What They Care About:

  • Is pipeline growing or shrinking?
  • Which reps are performing and which need help?
  • What's our renewal rate and are customers expanding?
  • Can we hit our revenue target this quarter?
  • Why did specific deals close or fall apart?

The Day-to-Day Tech Stack

You'll Live In:

  • Excel/Google Sheets: 50% of your output ends up in spreadsheets
  • Salesforce: Source of truth for deals, activities, pipeline
  • SQL: To pull data from their data warehouse (they probably use Snowflake or similar)
  • BI Tool: Tableau, Looker, or Power BI for dashboards

You'll Sometimes Use:

  • Product analytics platform (Amplitude, Mixpanel) to see how customers use Zappi
  • Billing system (Stripe, Zuora) for revenue/churn data
  • Gong or Chorus if they record sales calls

Requirements

  • Excel comfort: You need to know pivot tables, VLOOKUP/INDEX-MATCH, basic formulas cold. They'll test this.
  • SQL basics: Can you write SELECT statements with WHERE clauses and JOINs? They want someone who can learn their schema and pull data independently.
  • Intellectual curiosity: They said "gets excited about finding insights" - they want someone who digs into anomalies, not just runs reports robotically.
  • Communication skills: You'll present findings to senior people who don't care about your methodology. Can you distill "here's what the data says" into 3 bullets?
  • Meticulous attention to detail: One wrong number in a board report and you lose credibility.

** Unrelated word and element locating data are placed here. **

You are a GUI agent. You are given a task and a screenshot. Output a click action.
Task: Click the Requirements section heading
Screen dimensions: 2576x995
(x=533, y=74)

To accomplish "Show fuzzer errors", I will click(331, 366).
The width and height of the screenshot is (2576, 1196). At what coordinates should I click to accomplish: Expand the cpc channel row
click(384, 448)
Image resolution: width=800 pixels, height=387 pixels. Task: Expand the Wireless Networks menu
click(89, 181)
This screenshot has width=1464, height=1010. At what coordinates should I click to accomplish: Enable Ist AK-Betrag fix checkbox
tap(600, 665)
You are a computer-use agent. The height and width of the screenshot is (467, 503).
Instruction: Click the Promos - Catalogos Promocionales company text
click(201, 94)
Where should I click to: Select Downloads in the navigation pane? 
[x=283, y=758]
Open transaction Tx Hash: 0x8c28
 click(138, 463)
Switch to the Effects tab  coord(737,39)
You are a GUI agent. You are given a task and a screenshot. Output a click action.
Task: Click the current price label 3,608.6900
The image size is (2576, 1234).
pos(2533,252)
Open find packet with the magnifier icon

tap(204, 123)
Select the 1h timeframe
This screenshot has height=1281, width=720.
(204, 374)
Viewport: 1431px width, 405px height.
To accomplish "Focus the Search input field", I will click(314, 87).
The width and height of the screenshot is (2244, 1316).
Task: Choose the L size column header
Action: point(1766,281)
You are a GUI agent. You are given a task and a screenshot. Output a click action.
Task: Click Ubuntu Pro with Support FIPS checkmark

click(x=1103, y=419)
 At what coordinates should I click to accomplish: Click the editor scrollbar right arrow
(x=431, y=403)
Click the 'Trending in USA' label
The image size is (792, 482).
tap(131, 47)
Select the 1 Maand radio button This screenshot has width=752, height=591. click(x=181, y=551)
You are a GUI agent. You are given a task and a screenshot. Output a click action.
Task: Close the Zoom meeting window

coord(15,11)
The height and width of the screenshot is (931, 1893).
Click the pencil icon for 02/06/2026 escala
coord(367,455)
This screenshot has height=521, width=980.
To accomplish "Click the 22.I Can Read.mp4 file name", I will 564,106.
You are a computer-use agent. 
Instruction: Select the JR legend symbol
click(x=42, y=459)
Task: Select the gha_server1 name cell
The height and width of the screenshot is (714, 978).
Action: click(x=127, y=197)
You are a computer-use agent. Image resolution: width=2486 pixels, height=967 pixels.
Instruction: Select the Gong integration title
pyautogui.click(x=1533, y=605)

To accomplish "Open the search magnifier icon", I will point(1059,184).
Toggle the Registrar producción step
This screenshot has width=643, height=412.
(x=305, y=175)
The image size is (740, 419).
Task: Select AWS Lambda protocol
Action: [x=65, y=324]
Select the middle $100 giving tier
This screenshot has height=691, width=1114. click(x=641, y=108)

You need to double-check everything.
  • Sense of humor: RevOps can be thankless - you need to laugh when a VP asks for a report at 4pm Friday that requires 3 hours of work.
  • East Coast based: They want someone in EST timezone, probably because the sales team is NYC-based and you'll need to sync with them.

Career Path

What This Leads To:

  • Senior Analyst → RevOps Manager → Director of RevOps
  • Pivot to sales strategy, enablement, or operations leadership
  • Some people go into product management (you understand customer behavior from the data)

What It Doesn't Lead To:

  • You won't become a sales rep from this (different skill set)
  • Not a path to data science/ML engineering (you're doing business analytics, not modeling)

Real Talk: This is a good entry point if you want to understand how B2B SaaS companies actually work without the pressure of carrying quota. You'll learn the entire customer lifecycle, what makes deals close, and how companies scale. But it's a support role - you're not in the arena, you're keeping score.